• [Dokumen]:
"""

3. Manortor,  yaitu sebuah kegiatan  masyarakat  yang dilakukan pada saat perayaan atau menyambut tamu. Manortor (menari) diikuti dengan membunyikan alat musik Batak Toba seperti gong dan sarune. Manortor mempunyai bagian-bagian seperti Mangurdot (Membuat tangan di bagian pusat lalu kaki mulai bergerak naik turun di tempat, wajah ditundukkan, Marsomba (menyembah) atau memberi hormat kepada Tuhan Yang Maha Esa dan orang sekeliling serta kepada alam, Mangaliat (berkeliling) berputar bersama, dan Hasahatan atau Sitiotio atau penutup tortor dengan mengucapkan tiga kali horas.

4. Marumpasa dan Marumpama, yaitu berpantun dan berperibahasa. Marumpasa (berpantun) dilakukan pada saat acara adat istiadat atau dalam acara perayaan. Merupakan petuah yang diberikan kepada anak atau saudara satu marga atau juga kepada orang lain. Kemudian disambut dengan kata imatutu. Marumpama (peribahasa) adalah kata-kata indah untuk menggambarkan perilaku manusia dalam kehidupan sehari-hari.

5. Martumba, yaitu melakukan gerakan-gerakan indah yang ceria sambil bernyanyi acapella tanpa musik. Ini dilakukan secara berkelompok, dan biasanya dilakukan setelah panen di pedesaan atau pada saat bulan purnama.

6. Menulis dan membaca aksara Batak. Bangsa Batak Toba memiliki aksara yang dipakai sebagai surat menyurat pada zaman dahulu kala. Aksara ini dibaca berdasarkan suku kata bukan huruf.

"""

• [Data Tersedia]:
"""

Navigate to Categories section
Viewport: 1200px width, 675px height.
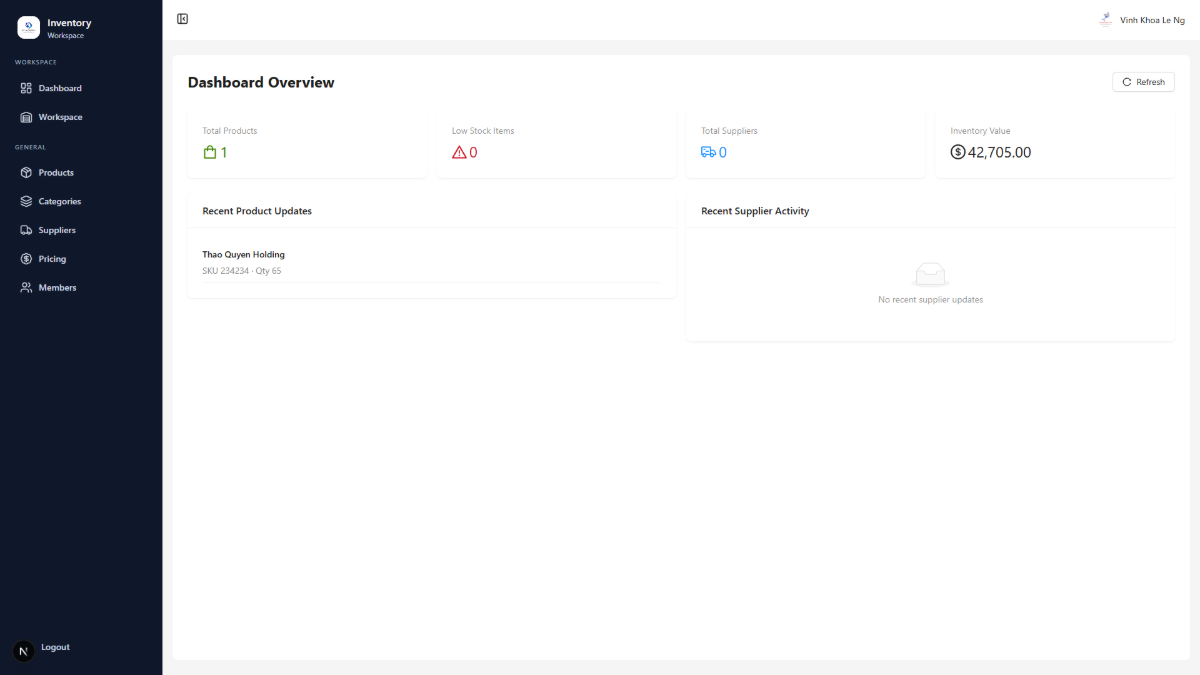pos(59,201)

"""

• [Petunjuk Tugas]:
a - Ringkas teks budaya Batak Toba dalam dua kalimat.
b - Menurut teks budaya Batak Toba, berapa kali horas diucapkan saat menutup tortor?
c - Teruskan teks budaya Batak Toba mulai dari kalimat sesudah bagian terakhirnya.
Data tersebut tidak berkaitan dengan teks budaya Batak Toba.

• [Kunci Jawaban]:
a - Teks ini menguraikan sejumlah kegiatan budaya Batak Toba: manortor (menari dengan iringan gong dan sarune), marumpasa dan marumpama (berpantun dan berperibahasa), serta martumba (gerakan ceria sambil bernyanyi acapella secara berkelompok). Kegiatan lain yang disebutkan adalah menulis dan membaca aksara Batak, yang dahulu dipakai untuk surat-menyurat dan dibaca berdasarkan suku kata.

b - Tiga kali.

c -
b. Mikro

 

Berkaca dalam permasalahan makro tadi sangat perlu dibuat sebuah penetapan agar warisan tak benda ini tidak tergerus oleh perubahan zaman. Warisan tak benda ini harus dilestarikan melalui pendidikan di sekolah mulai dari fase pondasi sampai pendidikan dasar. Akan tetapi jika tidak ada pedoman kurikulum, maka sekolah atau guru tidak dapat melakukannya secara terarah dan sistematis sesuai perkembangan siswa. Maka Pemerintah Kabupaten Tapanuli Utara melalui Dinas Pendidikan dan Kebudayaan membuat sebuah Inovasi yang berjudul IMATUTU yaitu implementasi budaya Batak Toba dalam Kurikulum Muatan Lokal Jenjang PAUD, SD dan SMP.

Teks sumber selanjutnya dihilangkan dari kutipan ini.